**** AANGELEVERD MATERIAAL

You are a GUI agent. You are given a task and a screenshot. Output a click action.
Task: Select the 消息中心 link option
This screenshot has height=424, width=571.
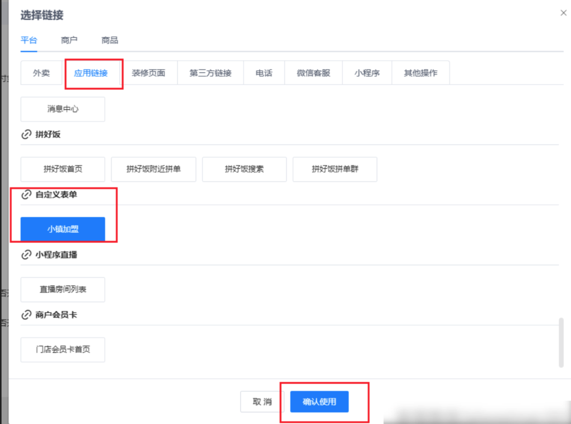62,109
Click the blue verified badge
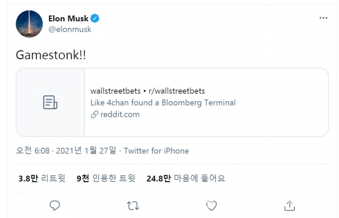Viewport: 339px width, 218px height. pyautogui.click(x=96, y=19)
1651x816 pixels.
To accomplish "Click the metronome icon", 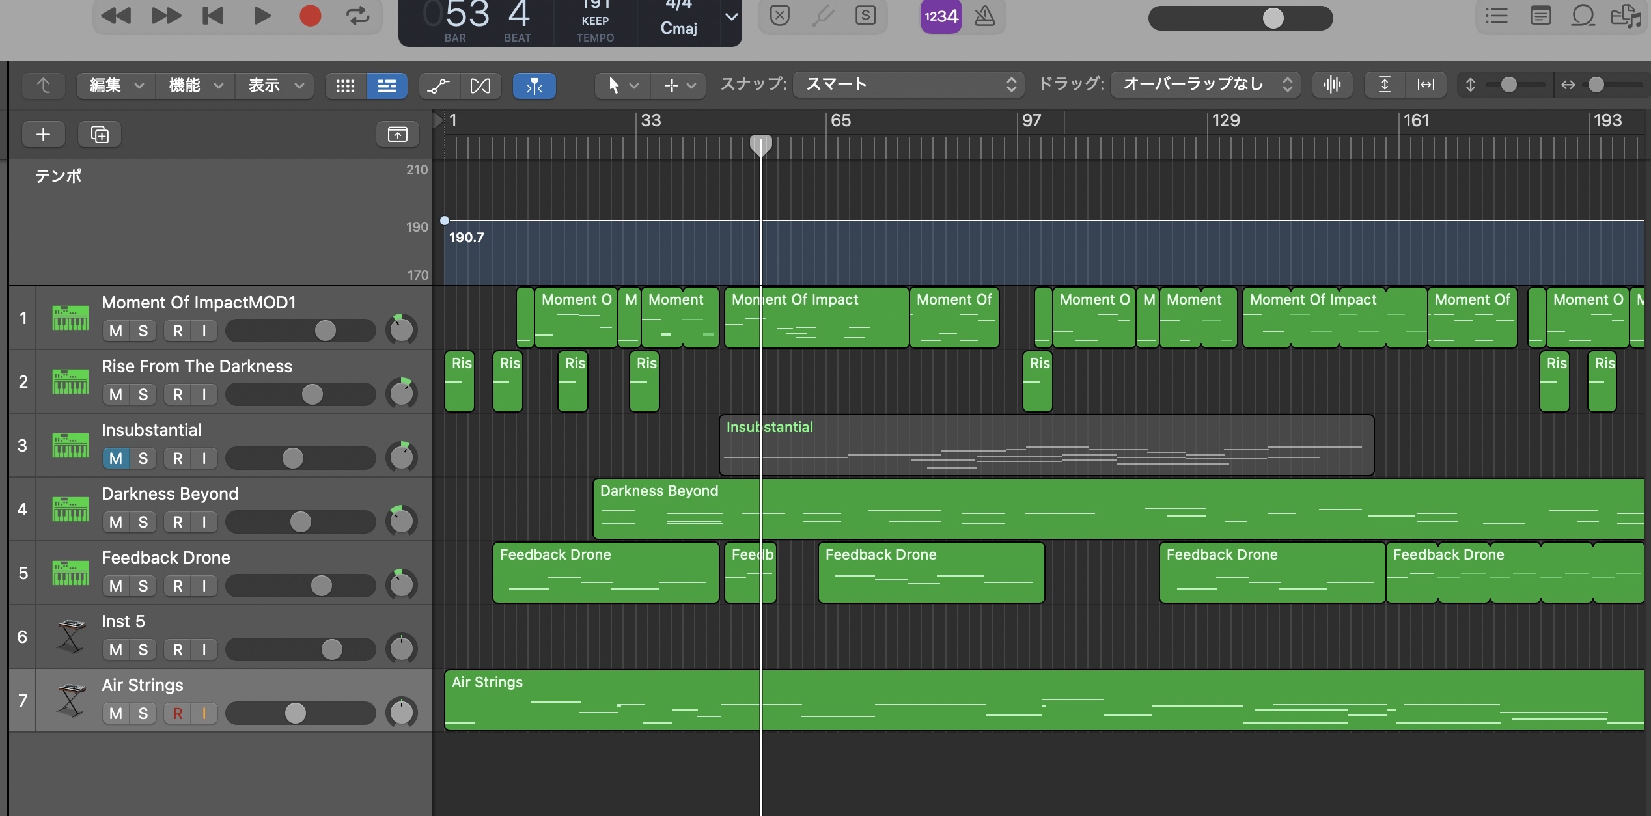I will click(984, 16).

********

Filter de regels hierboven en schrijf elke regel over waarin het woord "screenshot" staat.

You are a GUI agent. You are given a task and a screenshot. Output a click action.
This screenshot has height=424, width=571.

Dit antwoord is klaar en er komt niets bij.